> [WORK INSTRUCTIONS]
In the secrets-management post, switch "KMS" to "AWS KMS" and give the passage that starts at the words "A) Move everything" and stops after "at real companies.".

> [DOCUMENT EXTRACT]

........

Your startup just got its first SOC 2 audit.
The auditor asks: "Where are your database passwords, API keys, and service tokens stored?"
Your senior engineer goes quiet.
Turns out half of them are in .env files committed to git 18 months ago. Three are hardcoded in Lambda environment variables. One is in a Slack message from 2023.
You have 6 services in production, 4 environments, and zero rotation policy.
Here's the setup:
• NestJS API → Postgres (password in env var)
• NestJS API → Stripe (API key in env var)
• Background workers → SQS, S3 (AWS credentials in env var)
• 3rd-party webhooks → HMAC secrets in env var
• Zero rotation. Zero audit trail. Zero centralized access control.
You need to fix this. And you can't take downtime.
A) Move everything to AWS Secrets Manager — SDK calls at runtime, IAM controls access, auto-rotation built in.
B) Use HashiCorp Vault — dynamic secrets, fine-grained policies, works across any cloud or on-prem.
C) Use environment variables injected at deploy time via CI/CD — secrets stored in GitHub Actions / GitLab CI secrets vault, never touch disk.
D) Encrypt secrets with KMS and store ciphertext in your own database — decrypt at runtime, full control.
All four are used in production at real companies.
Pick one — A, B, C, or D — and tell me why. I'll drop the full breakdown in the comments.
If your team is having this argument right now, share this post. Someone needs to see it.
Drop your answer 👇
Top comments (4)
C — CI/CD Injected Env Vars (partially right, wrong scope)
GitHub Actions / GitLab CI secrets are the right place for build-time and deploy-time secrets — Docker Hub creds, Terraform tokens, deploy keys.

........

> [INFORMATION GIVEN]
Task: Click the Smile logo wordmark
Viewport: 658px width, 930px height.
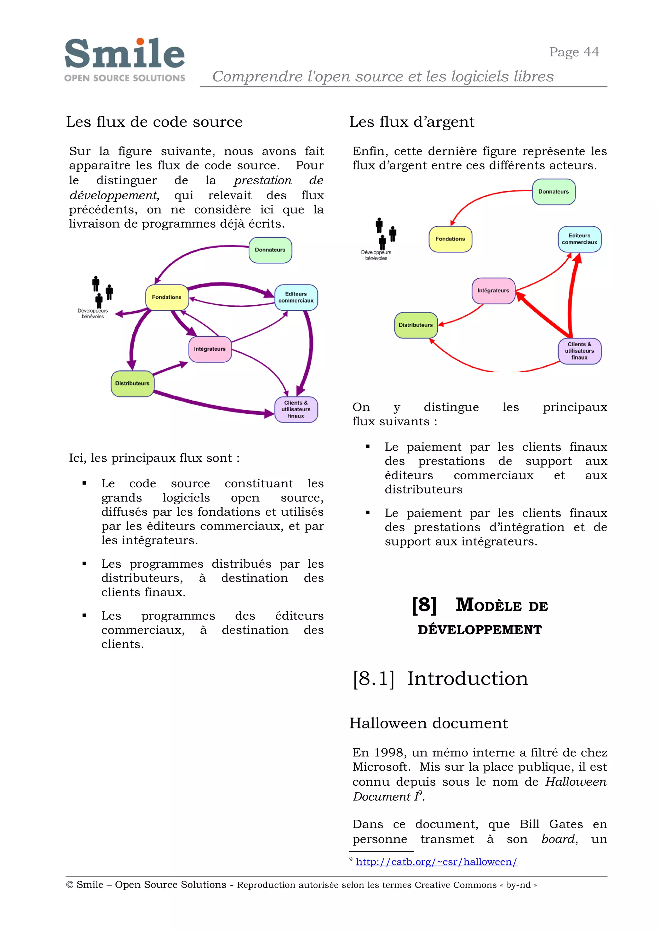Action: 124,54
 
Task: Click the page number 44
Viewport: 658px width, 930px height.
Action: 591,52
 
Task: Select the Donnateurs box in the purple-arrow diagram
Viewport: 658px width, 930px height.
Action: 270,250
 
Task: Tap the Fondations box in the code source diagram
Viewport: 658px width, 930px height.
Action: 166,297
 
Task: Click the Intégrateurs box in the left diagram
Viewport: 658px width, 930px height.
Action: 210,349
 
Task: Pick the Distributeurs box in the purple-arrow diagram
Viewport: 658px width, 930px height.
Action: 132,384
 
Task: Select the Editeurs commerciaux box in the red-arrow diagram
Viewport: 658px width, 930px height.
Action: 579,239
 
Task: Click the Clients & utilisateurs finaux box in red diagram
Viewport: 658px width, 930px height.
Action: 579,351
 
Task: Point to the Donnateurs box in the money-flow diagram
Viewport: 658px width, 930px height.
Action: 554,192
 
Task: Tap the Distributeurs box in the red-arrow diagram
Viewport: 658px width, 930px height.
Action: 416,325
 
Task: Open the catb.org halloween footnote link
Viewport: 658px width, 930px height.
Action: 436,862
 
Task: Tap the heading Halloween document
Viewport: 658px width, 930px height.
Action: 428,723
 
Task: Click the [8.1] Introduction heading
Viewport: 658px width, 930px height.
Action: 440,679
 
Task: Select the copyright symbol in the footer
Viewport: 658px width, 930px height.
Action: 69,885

........

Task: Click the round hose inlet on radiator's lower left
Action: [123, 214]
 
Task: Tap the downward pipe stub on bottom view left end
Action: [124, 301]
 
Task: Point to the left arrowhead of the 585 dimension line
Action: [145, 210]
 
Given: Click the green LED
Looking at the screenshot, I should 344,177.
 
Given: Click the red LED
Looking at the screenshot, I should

........

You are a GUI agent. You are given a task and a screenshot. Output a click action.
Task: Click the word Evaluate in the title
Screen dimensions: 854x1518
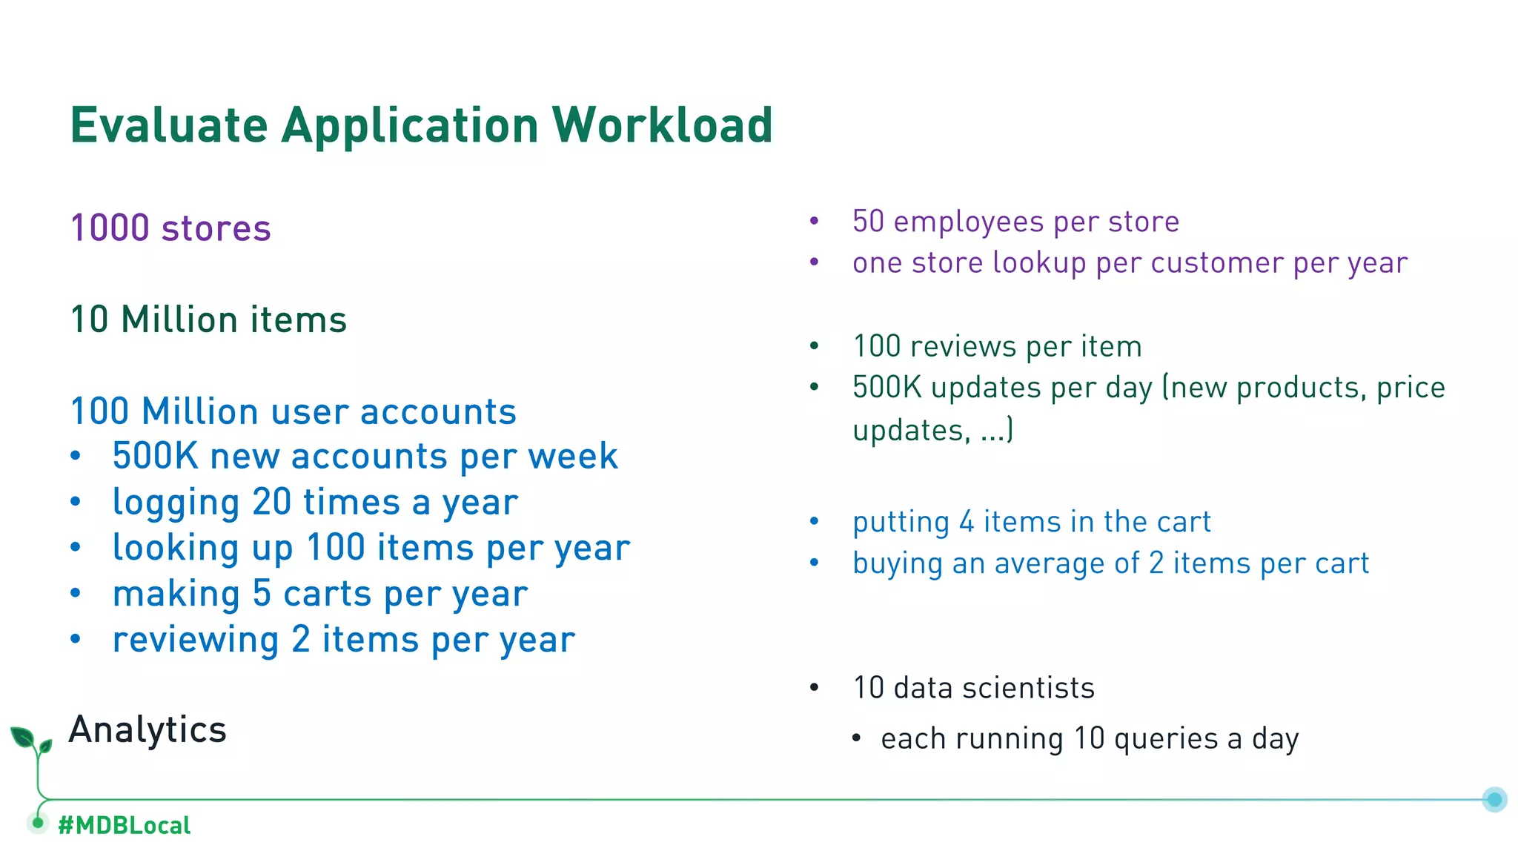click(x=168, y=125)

........

> [EXERCISE RESPONSE]
A) Move everything to AWS Secrets Manager — SDK calls at runtime, IAM controls access, auto-rotation built in.
B) Use HashiCorp Vault — dynamic secrets, fine-grained policies, works across any cloud or on-prem.
C) Use environment variables injected at deploy time via CI/CD — secrets stored in GitHub Actions / GitLab CI secrets vault, never touch disk.
D) Encrypt secrets with AWS KMS and store ciphertext in your own database — decrypt at runtime, full control.
All four are used in production at real companies.